*** EXTRACTED INFORMATION

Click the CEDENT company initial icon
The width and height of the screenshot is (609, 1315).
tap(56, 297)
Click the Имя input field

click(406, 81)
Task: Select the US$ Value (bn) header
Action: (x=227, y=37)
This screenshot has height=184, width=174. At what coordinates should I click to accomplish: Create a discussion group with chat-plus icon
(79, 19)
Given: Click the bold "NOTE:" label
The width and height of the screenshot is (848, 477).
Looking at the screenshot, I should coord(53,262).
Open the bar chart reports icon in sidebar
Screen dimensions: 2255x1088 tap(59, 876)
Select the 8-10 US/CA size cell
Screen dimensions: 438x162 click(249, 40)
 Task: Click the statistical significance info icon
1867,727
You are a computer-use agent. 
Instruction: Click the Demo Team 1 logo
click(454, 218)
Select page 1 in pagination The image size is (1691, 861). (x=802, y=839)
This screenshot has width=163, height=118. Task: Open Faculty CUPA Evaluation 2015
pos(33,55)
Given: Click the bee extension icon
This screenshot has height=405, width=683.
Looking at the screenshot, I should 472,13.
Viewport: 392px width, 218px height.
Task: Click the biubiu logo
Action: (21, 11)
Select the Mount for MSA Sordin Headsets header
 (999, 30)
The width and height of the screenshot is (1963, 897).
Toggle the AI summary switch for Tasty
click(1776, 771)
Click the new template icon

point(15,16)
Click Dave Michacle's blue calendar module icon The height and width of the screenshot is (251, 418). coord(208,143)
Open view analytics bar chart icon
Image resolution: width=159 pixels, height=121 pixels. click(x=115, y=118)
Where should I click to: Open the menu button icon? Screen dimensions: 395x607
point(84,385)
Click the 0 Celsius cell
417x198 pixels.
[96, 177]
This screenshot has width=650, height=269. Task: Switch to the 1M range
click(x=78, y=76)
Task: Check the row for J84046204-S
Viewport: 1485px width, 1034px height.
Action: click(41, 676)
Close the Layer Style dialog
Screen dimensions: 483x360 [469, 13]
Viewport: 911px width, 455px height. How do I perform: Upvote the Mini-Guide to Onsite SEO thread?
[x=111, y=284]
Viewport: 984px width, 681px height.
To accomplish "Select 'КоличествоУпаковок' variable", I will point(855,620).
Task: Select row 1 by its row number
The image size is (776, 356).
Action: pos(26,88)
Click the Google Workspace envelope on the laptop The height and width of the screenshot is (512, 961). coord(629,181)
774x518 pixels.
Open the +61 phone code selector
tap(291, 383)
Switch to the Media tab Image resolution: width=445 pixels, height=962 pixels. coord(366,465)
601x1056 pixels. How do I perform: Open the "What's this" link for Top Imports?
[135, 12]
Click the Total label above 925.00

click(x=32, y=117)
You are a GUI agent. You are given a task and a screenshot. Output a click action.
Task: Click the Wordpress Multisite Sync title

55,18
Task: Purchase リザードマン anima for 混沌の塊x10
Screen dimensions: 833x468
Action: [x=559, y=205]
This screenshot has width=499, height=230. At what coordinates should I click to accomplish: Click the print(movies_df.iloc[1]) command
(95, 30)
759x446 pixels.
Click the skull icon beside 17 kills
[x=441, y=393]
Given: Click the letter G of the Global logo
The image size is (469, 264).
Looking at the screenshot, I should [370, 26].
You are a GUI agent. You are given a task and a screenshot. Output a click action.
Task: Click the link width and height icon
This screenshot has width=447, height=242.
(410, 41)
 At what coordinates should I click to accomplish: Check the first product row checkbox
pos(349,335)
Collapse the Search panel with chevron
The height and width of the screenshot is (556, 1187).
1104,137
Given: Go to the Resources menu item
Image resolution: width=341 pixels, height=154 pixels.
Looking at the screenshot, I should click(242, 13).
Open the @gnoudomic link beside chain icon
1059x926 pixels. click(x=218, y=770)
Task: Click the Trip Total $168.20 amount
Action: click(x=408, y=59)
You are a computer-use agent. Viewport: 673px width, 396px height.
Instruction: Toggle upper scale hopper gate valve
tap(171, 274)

******

Please render the lines above as a Markdown table with the columns Row and Line, skipping any blank lines.

## WRITTEN RESPONSE
| Row | Line |
|---|---|
| 1 | Click the CEDENT company initial icon |
| 2 | The width and height of the screenshot is (609, 1315). |
| 3 | tap(56, 297) |
| 4 | Click the Имя input field |
| 5 | click(406, 81) |
| 6 | Task: Select the US$ Value (bn) header |
| 7 | Action: (x=227, y=37) |
| 8 | This screenshot has height=184, width=174. At what coordinates should I click to accomplish: Create a discussion group with chat-plus icon |
| 9 | (79, 19) |
| 10 | Given: Click the bold "NOTE:" label |
| 11 | The width and height of the screenshot is (848, 477). |
| 12 | Looking at the screenshot, I should coord(53,262). |
| 13 | Open the bar chart reports icon in sidebar |
| 14 | Screen dimensions: 2255x1088 tap(59, 876) |
| 15 | Select the 8-10 US/CA size cell |
| 16 | Screen dimensions: 438x162 click(249, 40) |
| 17 |  Task: Click the statistical significance info icon |
| 18 | 1867,727 |
| 19 | You are a computer-use agent.  |
| 20 | Instruction: Click the Demo Team 1 logo |
| 21 | click(454, 218) |
| 22 | Select page 1 in pagination The image size is (1691, 861). (x=802, y=839) |
| 23 | This screenshot has width=163, height=118. Task: Open Faculty CUPA Evaluation 2015 |
| 24 | pos(33,55) |
| 25 | Given: Click the bee extension icon |
| 26 | This screenshot has height=405, width=683. |
| 27 | Looking at the screenshot, I should 472,13. |
| 28 | Viewport: 392px width, 218px height. |
| 29 | Task: Click the biubiu logo |
| 30 | Action: (21, 11) |
| 31 | Select the Mount for MSA Sordin Headsets header |
| 32 |  (999, 30) |
| 33 | The width and height of the screenshot is (1963, 897). |
| 34 | Toggle the AI summary switch for Tasty |
| 35 | click(1776, 771) |
| 36 | Click the new template icon |
| 37 | point(15,16) |
| 38 | Click Dave Michacle's blue calendar module icon The height and width of the screenshot is (251, 418). coord(208,143) |
| 39 | Open view analytics bar chart icon |
| 40 | Image resolution: width=159 pixels, height=121 pixels. click(x=115, y=118) |
| 41 | Where should I click to: Open the menu button icon? Screen dimensions: 395x607 |
| 42 | point(84,385) |
| 43 | Click the 0 Celsius cell |
| 44 | 417x198 pixels. |
| 45 | [96, 177] |
| 46 | This screenshot has width=650, height=269. Task: Switch to the 1M range |
| 47 | click(x=78, y=76) |
| 48 | Task: Check the row for J84046204-S |
| 49 | Viewport: 1485px width, 1034px height. |
| 50 | Action: click(41, 676) |
| 51 | Close the Layer Style dialog |
| 52 | Screen dimensions: 483x360 [469, 13] |
| 53 | Viewport: 911px width, 455px height. How do I perform: Upvote the Mini-Guide to Onsite SEO thread? |
| 54 | [x=111, y=284] |
| 55 | Viewport: 984px width, 681px height. |
| 56 | To accomplish "Select 'КоличествоУпаковок' variable", I will point(855,620). |
| 57 | Task: Select row 1 by its row number |
| 58 | The image size is (776, 356). |
| 59 | Action: pos(26,88) |
| 60 | Click the Google Workspace envelope on the laptop The height and width of the screenshot is (512, 961). coord(629,181) |
| 61 | 774x518 pixels. |
| 62 | Open the +61 phone code selector |
| 63 | tap(291, 383) |
| 64 | Switch to the Media tab Image resolution: width=445 pixels, height=962 pixels. coord(366,465) |
| 65 | 601x1056 pixels. How do I perform: Open the "What's this" link for Top Imports? |
| 66 | [135, 12] |
| 67 | Click the Total label above 925.00 |
| 68 | click(x=32, y=117) |
| 69 | You are a GUI agent. You are given a task and a screenshot. Output a click action. |
| 70 | Task: Click the Wordpress Multisite Sync title |
| 71 | 55,18 |
| 72 | Task: Purchase リザードマン anima for 混沌の塊x10 |
| 73 | Screen dimensions: 833x468 |
| 74 | Action: [x=559, y=205] |
| 75 | This screenshot has width=499, height=230. At what coordinates should I click to accomplish: Click the print(movies_df.iloc[1]) command |
| 76 | (95, 30) |
| 77 | 759x446 pixels. |
| 78 | Click the skull icon beside 17 kills |
| 79 | [x=441, y=393] |
| 80 | Given: Click the letter G of the Global logo |
| 81 | The image size is (469, 264). |
| 82 | Looking at the screenshot, I should [370, 26]. |
| 83 | You are a GUI agent. You are given a task and a screenshot. Output a click action. |
| 84 | Task: Click the link width and height icon |
| 85 | This screenshot has width=447, height=242. |
| 86 | (410, 41) |
| 87 |  At what coordinates should I click to accomplish: Check the first product row checkbox |
| 88 | pos(349,335) |
| 89 | Collapse the Search panel with chevron |
| 90 | The height and width of the screenshot is (556, 1187). |
| 91 | 1104,137 |
| 92 | Given: Go to the Resources menu item |
| 93 | Image resolution: width=341 pixels, height=154 pixels. |
| 94 | Looking at the screenshot, I should click(242, 13). |
| 95 | Open the @gnoudomic link beside chain icon |
| 96 | 1059x926 pixels. click(x=218, y=770) |
| 97 | Task: Click the Trip Total $168.20 amount |
| 98 | Action: click(x=408, y=59) |
| 99 | You are a computer-use agent. Viewport: 673px width, 396px height. |
| 100 | Instruction: Toggle upper scale hopper gate valve |
| 101 | tap(171, 274) |